As already mentioned, the metabolic rate increases exponentially with temperature [3] (Figure 3), leading to a disproportionally higher energetic demand during the warm parts of the day. The calculated mean daily costs increase linearly with the hibernacle temperature in all species (Figure 5). The calculation of the daily energetic demand clearly shows that the choice of a certain overwintering site, and thus microclimate, may have a considerable effect on energetic costs. In P. dominula AT, the maximum difference of ~5 °C in the mean hibernacle temperature resulted in a difference in mass-specific energy expenditure by a factor of about 6.5, and in both P. dominula IT and P. gallicus IT, a difference of ~3 °C resulted in a span of energy expenditure by a factor of about 2 (Figure 5b). This strong influence of microclimate on the energetics is similar to summer individuals (workers) of paper wasps: cumulative energy costs during a breeding season are highest in P. gallicus from the warm Mediterranean climate and lowest in P. biglumis from the harsh Alpine climate [32].

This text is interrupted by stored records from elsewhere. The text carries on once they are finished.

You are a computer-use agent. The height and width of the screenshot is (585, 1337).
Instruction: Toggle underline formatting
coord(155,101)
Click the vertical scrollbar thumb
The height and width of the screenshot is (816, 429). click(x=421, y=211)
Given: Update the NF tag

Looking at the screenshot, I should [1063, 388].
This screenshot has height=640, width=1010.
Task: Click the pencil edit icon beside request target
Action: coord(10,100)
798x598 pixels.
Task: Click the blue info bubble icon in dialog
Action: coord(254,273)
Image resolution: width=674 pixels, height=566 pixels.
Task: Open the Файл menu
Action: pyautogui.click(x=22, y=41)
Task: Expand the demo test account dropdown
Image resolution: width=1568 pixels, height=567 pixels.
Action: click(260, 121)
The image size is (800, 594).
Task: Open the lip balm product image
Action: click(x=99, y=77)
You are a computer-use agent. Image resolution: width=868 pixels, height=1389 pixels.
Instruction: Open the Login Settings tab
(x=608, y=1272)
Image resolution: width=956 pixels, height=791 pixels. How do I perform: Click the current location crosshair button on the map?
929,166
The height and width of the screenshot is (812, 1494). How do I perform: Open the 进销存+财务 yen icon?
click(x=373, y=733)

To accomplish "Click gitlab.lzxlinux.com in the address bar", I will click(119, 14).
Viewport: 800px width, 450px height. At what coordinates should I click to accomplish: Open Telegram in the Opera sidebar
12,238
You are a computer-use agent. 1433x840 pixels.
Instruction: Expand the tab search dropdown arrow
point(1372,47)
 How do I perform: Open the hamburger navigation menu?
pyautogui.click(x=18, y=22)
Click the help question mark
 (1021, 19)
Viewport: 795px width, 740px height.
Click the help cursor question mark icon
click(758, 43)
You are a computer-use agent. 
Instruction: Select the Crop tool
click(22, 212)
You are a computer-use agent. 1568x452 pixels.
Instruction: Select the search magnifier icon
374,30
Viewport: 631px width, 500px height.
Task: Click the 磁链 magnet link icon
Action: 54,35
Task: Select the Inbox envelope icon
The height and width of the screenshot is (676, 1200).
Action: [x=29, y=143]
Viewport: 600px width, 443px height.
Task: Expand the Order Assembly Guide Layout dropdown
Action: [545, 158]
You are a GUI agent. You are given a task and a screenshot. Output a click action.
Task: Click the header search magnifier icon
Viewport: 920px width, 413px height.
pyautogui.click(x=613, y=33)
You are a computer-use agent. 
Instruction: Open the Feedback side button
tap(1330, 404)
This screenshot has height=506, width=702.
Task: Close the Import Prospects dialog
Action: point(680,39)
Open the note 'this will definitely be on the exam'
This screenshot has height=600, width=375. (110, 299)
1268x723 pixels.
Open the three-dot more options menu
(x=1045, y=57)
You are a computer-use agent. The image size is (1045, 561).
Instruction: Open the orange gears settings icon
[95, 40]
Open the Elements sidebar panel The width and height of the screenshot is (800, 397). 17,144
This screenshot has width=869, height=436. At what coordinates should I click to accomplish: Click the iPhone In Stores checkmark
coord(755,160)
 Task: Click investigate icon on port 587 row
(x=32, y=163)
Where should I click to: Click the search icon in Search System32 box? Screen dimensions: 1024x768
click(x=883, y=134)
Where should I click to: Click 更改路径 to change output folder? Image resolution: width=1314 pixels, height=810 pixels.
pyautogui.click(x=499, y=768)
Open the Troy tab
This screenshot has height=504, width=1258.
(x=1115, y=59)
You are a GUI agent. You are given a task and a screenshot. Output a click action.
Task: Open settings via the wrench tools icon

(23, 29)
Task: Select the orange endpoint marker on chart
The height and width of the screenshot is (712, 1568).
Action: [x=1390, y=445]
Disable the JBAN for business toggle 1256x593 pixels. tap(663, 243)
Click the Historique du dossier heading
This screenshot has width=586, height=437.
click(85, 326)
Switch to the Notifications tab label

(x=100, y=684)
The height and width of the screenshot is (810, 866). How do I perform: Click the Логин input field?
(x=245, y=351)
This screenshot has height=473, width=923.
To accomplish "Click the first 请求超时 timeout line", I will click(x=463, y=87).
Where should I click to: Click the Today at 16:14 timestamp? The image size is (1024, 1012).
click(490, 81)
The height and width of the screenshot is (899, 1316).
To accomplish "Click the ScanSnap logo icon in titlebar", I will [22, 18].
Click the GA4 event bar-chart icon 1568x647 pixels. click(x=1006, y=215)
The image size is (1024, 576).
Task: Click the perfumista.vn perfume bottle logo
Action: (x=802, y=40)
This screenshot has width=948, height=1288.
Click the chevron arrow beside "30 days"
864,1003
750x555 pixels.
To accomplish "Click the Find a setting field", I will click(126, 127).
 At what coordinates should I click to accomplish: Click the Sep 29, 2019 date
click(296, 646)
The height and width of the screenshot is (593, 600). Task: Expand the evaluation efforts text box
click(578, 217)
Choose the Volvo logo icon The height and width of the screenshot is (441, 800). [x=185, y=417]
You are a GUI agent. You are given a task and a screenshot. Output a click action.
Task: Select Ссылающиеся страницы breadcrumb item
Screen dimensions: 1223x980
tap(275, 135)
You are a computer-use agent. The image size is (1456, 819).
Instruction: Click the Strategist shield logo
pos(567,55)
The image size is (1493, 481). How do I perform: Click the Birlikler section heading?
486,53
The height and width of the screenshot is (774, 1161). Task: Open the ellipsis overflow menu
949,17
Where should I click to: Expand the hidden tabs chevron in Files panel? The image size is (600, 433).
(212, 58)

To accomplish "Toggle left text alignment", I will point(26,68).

Metabolic measurement is an appropriate tool to assess a species’ vulnerability to climate warming, and the energy supply (amount of energy stores) is essential in this context. As the microhabitats investigated in this study were obviously not buffered from the impact of ambient temperature, we simulated the energetic costs under future climate conditions with the simple assumption of a 1 to 3 °C elevated ambient air temperature during overwintering (Figure 6) (see also [50]). Our calculations suggest that the energetic costs will increase in a similar course in all species: up to about 36% additional costs in P. gallicus IT, 41% in P. dominula IT, and 45% in P. dominula AT under a 3 °C increase scenario. This assumption seems quite realistic if one considers that the 1.5 °C increase in temperature due to climate change has already been reached on land. This simple assumption, however, only considers a mean increase in ambient temperature. Climate change may lead to increases in thermal variability, and range expansion or dispersion to new habitats could shift species to more variable environments. The predicted increases in mean temperatures will shift daily thermal cycles to fluctuate at a point where the relationship of metabolic rate to temperature is steeper, and this will enhance energetic drain [51]. If there are extraordinarily higher temperatures in autumn or spring, when overall temperatures are already relatively high, the metabolism and energetic costs will increase disproportionately due to the exponential metabolic rate–temperature relationship (Figure 3) and will potentially have a significant impact on overwintering energetics. We expect these changes to negatively impact overwintering success in ectotherms that lack the ability to reduce the thermal sensitivity of their winter metabolism. To answer the question of whether any species of paper wasps (and if yes, which ones) are threatened by extinction or range shifts in future climate scenarios, we will have to determine the energy resources wasps have accumulated in autumn and the remaining stored energy reserves in spring.